Collection entries:
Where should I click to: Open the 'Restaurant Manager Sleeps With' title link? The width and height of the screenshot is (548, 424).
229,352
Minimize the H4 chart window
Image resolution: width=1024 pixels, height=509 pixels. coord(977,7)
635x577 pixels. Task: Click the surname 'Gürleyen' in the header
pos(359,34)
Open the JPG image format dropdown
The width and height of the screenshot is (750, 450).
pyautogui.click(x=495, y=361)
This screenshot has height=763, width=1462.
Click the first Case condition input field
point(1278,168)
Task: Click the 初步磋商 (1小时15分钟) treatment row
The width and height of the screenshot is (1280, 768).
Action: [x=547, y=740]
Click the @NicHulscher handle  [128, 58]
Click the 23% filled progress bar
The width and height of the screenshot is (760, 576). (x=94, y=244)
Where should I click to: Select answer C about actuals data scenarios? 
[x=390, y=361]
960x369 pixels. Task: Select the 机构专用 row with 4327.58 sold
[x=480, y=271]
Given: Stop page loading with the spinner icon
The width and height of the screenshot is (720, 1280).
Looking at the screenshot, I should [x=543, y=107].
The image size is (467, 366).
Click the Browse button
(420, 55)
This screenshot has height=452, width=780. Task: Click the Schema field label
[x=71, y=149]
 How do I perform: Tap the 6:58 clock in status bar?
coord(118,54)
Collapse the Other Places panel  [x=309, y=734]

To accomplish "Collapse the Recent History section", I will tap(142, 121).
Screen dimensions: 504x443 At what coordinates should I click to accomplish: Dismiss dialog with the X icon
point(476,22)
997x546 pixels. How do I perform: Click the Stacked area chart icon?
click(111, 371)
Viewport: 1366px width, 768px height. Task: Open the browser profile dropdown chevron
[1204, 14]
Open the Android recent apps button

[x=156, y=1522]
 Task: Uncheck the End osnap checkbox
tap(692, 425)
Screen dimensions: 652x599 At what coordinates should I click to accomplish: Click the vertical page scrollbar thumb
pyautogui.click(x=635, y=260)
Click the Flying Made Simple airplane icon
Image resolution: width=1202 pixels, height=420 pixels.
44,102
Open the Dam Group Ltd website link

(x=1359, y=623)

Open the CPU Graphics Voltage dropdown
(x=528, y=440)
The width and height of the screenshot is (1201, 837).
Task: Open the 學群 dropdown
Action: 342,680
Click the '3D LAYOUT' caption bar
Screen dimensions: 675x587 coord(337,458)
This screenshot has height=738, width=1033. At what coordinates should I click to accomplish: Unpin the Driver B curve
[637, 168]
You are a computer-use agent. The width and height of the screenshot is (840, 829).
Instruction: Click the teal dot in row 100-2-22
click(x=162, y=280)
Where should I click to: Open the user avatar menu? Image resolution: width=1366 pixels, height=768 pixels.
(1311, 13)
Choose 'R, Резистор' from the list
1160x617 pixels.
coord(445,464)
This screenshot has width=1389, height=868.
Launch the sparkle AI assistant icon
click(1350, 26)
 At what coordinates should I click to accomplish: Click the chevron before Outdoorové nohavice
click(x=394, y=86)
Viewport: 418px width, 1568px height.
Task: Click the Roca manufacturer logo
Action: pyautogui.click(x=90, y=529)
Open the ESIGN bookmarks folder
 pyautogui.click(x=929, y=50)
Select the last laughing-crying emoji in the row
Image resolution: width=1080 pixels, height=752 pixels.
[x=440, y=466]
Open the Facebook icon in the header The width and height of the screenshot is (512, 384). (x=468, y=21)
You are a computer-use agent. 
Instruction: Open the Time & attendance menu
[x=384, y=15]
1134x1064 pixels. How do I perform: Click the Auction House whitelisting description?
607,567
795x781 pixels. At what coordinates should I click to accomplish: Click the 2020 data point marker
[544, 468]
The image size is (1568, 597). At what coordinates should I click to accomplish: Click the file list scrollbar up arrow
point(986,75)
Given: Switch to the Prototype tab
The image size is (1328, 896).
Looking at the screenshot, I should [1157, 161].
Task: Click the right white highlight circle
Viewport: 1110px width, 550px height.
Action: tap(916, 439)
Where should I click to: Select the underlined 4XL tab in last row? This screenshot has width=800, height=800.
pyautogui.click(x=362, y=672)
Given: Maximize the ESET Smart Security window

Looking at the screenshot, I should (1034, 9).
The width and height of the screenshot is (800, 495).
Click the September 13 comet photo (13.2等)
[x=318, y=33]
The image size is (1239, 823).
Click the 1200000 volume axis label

Required action>
Reproduce the data shown above exactly, including every line.

Output>
Where should I click to: Open the 'Restaurant Manager Sleeps With' title link? The width and height of the screenshot is (548, 424).
229,352
Minimize the H4 chart window
Image resolution: width=1024 pixels, height=509 pixels. coord(977,7)
635x577 pixels. Task: Click the surname 'Gürleyen' in the header
pos(359,34)
Open the JPG image format dropdown
The width and height of the screenshot is (750, 450).
pyautogui.click(x=495, y=361)
This screenshot has height=763, width=1462.
Click the first Case condition input field
point(1278,168)
Task: Click the 初步磋商 (1小时15分钟) treatment row
The width and height of the screenshot is (1280, 768).
Action: [x=547, y=740]
Click the @NicHulscher handle  [128, 58]
Click the 23% filled progress bar
The width and height of the screenshot is (760, 576). (x=94, y=244)
Where should I click to: Select answer C about actuals data scenarios? 
[x=390, y=361]
960x369 pixels. Task: Select the 机构专用 row with 4327.58 sold
[x=480, y=271]
Given: Stop page loading with the spinner icon
The width and height of the screenshot is (720, 1280).
Looking at the screenshot, I should [x=543, y=107].
The image size is (467, 366).
Click the Browse button
(420, 55)
This screenshot has height=452, width=780. Task: Click the Schema field label
[x=71, y=149]
 How do I perform: Tap the 6:58 clock in status bar?
coord(118,54)
Collapse the Other Places panel  [x=309, y=734]

To accomplish "Collapse the Recent History section", I will tap(142, 121).
Screen dimensions: 504x443 At what coordinates should I click to accomplish: Dismiss dialog with the X icon
point(476,22)
997x546 pixels. How do I perform: Click the Stacked area chart icon?
click(111, 371)
Viewport: 1366px width, 768px height. Task: Open the browser profile dropdown chevron
[1204, 14]
Open the Android recent apps button

[x=156, y=1522]
 Task: Uncheck the End osnap checkbox
tap(692, 425)
Screen dimensions: 652x599 At what coordinates should I click to accomplish: Click the vertical page scrollbar thumb
pyautogui.click(x=635, y=260)
Click the Flying Made Simple airplane icon
Image resolution: width=1202 pixels, height=420 pixels.
44,102
Open the Dam Group Ltd website link

(x=1359, y=623)

Open the CPU Graphics Voltage dropdown
(x=528, y=440)
The width and height of the screenshot is (1201, 837).
Task: Open the 學群 dropdown
Action: 342,680
Click the '3D LAYOUT' caption bar
Screen dimensions: 675x587 coord(337,458)
This screenshot has height=738, width=1033. At what coordinates should I click to accomplish: Unpin the Driver B curve
[637, 168]
You are a computer-use agent. The width and height of the screenshot is (840, 829).
Instruction: Click the teal dot in row 100-2-22
click(x=162, y=280)
Where should I click to: Open the user avatar menu? Image resolution: width=1366 pixels, height=768 pixels.
(1311, 13)
Choose 'R, Резистор' from the list
1160x617 pixels.
coord(445,464)
This screenshot has width=1389, height=868.
Launch the sparkle AI assistant icon
click(1350, 26)
 At what coordinates should I click to accomplish: Click the chevron before Outdoorové nohavice
click(x=394, y=86)
Viewport: 418px width, 1568px height.
Task: Click the Roca manufacturer logo
Action: pyautogui.click(x=90, y=529)
Open the ESIGN bookmarks folder
 pyautogui.click(x=929, y=50)
Select the last laughing-crying emoji in the row
Image resolution: width=1080 pixels, height=752 pixels.
[x=440, y=466]
Open the Facebook icon in the header The width and height of the screenshot is (512, 384). (x=468, y=21)
You are a computer-use agent. 
Instruction: Open the Time & attendance menu
[x=384, y=15]
1134x1064 pixels. How do I perform: Click the Auction House whitelisting description?
607,567
795x781 pixels. At what coordinates should I click to accomplish: Click the 2020 data point marker
[544, 468]
The image size is (1568, 597). At what coordinates should I click to accomplish: Click the file list scrollbar up arrow
point(986,75)
Given: Switch to the Prototype tab
The image size is (1328, 896).
Looking at the screenshot, I should [1157, 161].
Task: Click the right white highlight circle
Viewport: 1110px width, 550px height.
Action: tap(916, 439)
Where should I click to: Select the underlined 4XL tab in last row? This screenshot has width=800, height=800.
pyautogui.click(x=362, y=672)
Given: Maximize the ESET Smart Security window

Looking at the screenshot, I should (1034, 9).
The width and height of the screenshot is (800, 495).
Click the September 13 comet photo (13.2等)
[x=318, y=33]
The image size is (1239, 823).
Click the 1200000 volume axis label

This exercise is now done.